How MPs respond to hurricanes: A 1987 case study
How do MPs respond when massive storms batter Britain's shores? By bickering about who picks up the bill, of course.
The Great Storm of 1987 which shook Britain on the night of October 15th and 16th left 19 people dead. An estimated 15 million trees were blown over and the insurance industry was forced to pay out an eyewatering £2 billion.
Five days afterwards, MPs gathered in the Commons to hear a statement from Margaret Thatcher's then environment secretary, Nicholas Ridley.
This was a man whose tenure as environment secretary was also noted for his invention of the phrase 'Nimby'. But the Great Storm was a tough test. He tried to ride this out by offering a bit more cash to local authorities to deal with the clean-up. But it wasn't enough to placate many backbenchers.
Instead of being a moment when the great partisan divides of the country were put aside to deal with the aftermath of an extratropical cyclone, the Commons was as stormy as ever.
They argued about the politics of the storm in every way possible – and the issue became almost secondary to the great debates of the idea. Here's four examples:
1 – Local government funding
Virtually every other question is themed, in some way or another, on the funding implications of recent reforms by central government. Ridley had used his statement to beef up the 'Bellwin scheme', used to provide councils with extra cash for emergencies.
As he explained:
From time immemorial local authorities have provided for emergencies of all sorts, be it snow, flood, frost or gale, and it is only when the expenditure that they incur is above normal contingency provision that the government have come to their aid.
But MPs weren't buying it.
Mr. Bruce Grocott (The Wrekin) As the whole tone of the Minister's rather lofty remarks is that all local authorities should have a hurricane contingency fund, will he confirm that his own Department has set an example and that such a fund exists within his own Department?
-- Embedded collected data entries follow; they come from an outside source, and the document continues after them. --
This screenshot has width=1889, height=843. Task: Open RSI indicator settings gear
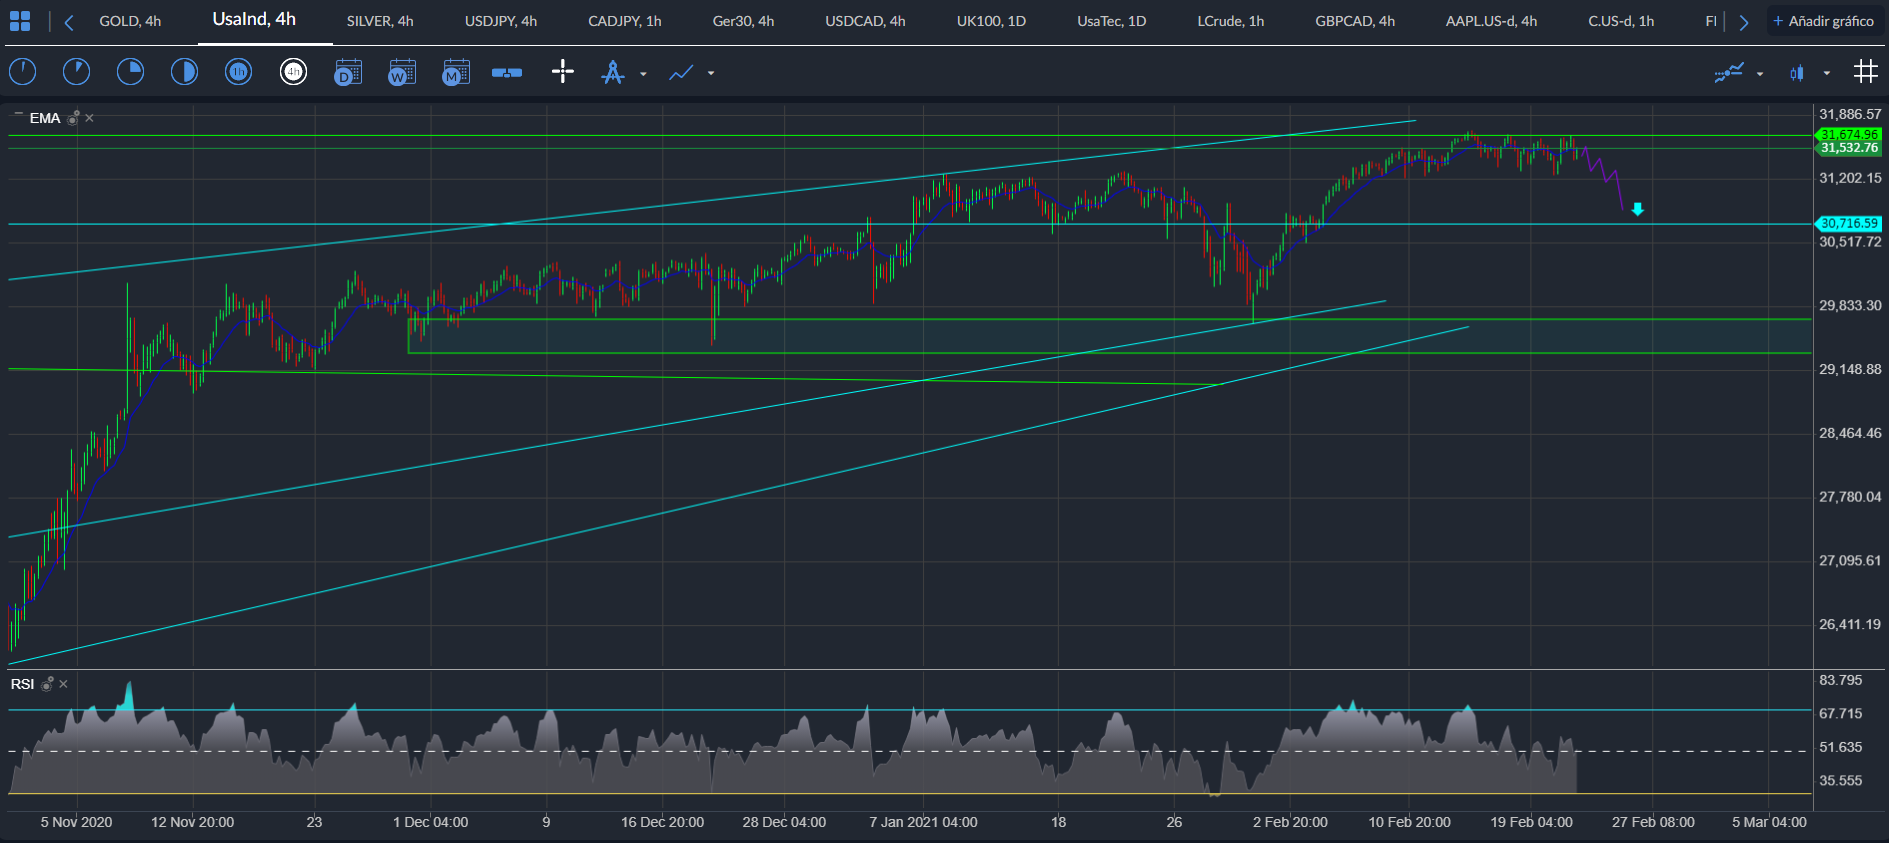pos(47,684)
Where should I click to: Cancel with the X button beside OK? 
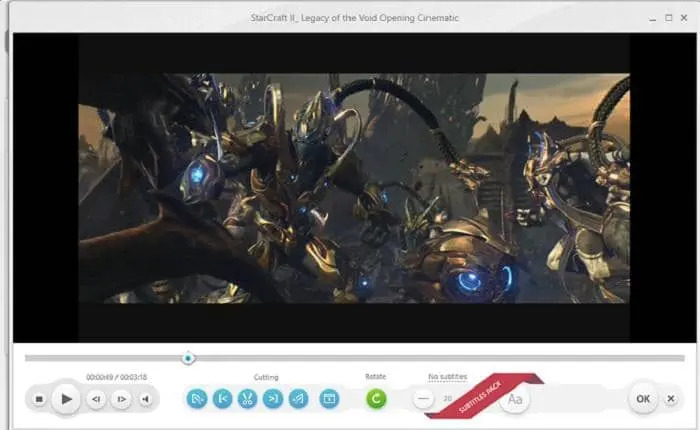(x=671, y=399)
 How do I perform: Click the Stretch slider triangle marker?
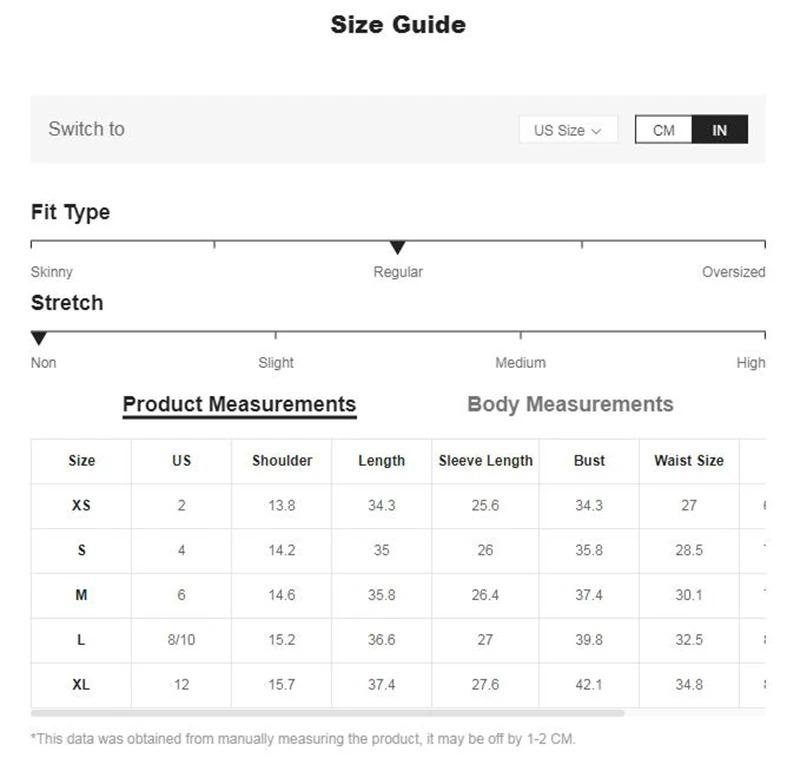(x=39, y=338)
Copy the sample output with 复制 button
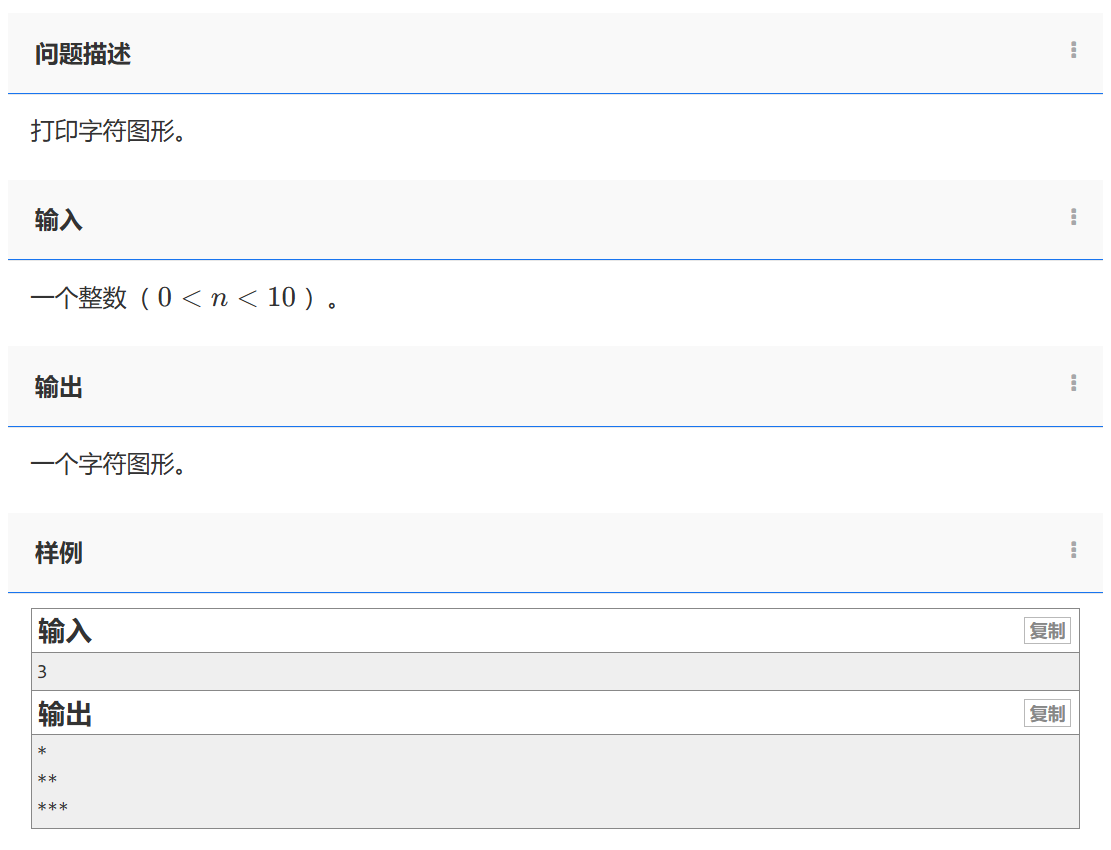The image size is (1111, 850). (x=1047, y=714)
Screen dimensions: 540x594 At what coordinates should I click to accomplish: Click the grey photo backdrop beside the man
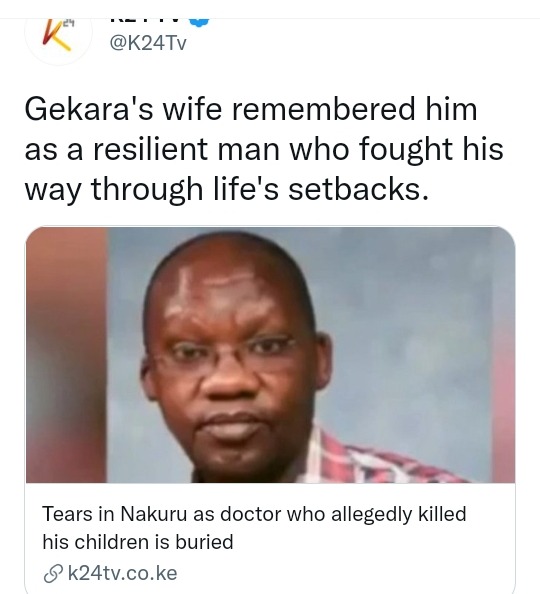click(x=409, y=333)
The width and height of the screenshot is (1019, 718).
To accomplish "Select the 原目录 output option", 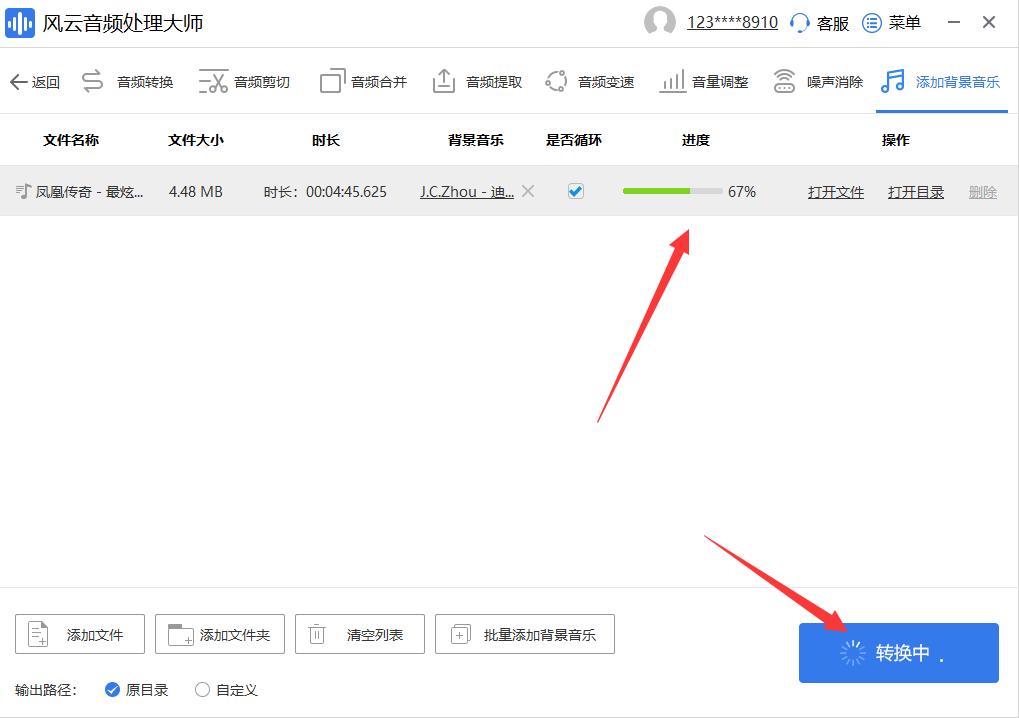I will tap(113, 689).
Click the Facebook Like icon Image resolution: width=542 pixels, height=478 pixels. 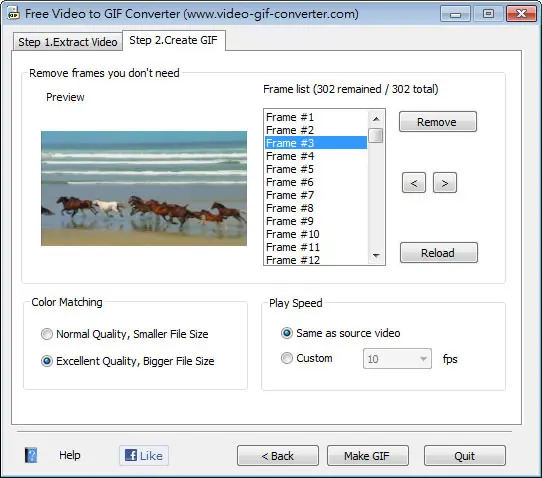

Mr. Ridley: The basic premise of the hon. Gentleman's question was wrong. I said that all authorities should have a fund for contingencies. The point of the Bellwin scheme is that authorities receive help over and above that level when the costs exceed the threshold. The hon. Gentleman may be deliberately trying not to understand or hear. If that is the case, the second part of his question does not arise because he muffed the first part.
2 – Public vs private
So much for local government. Here's a thoroughly barbed question from Labour MP Tony Banks, raising a completely separate issue of contention that remains controversial today.
Will the Secretary of State pay tribute to the direct labour organisations of London Labour authorities, particularly the London borough of Ealing? That authority was able to get its DLOs out by 3 am on Friday 16 October, when private contractors could still not be found. The DLOs made a sterling effort to clear up the damage caused by the storm.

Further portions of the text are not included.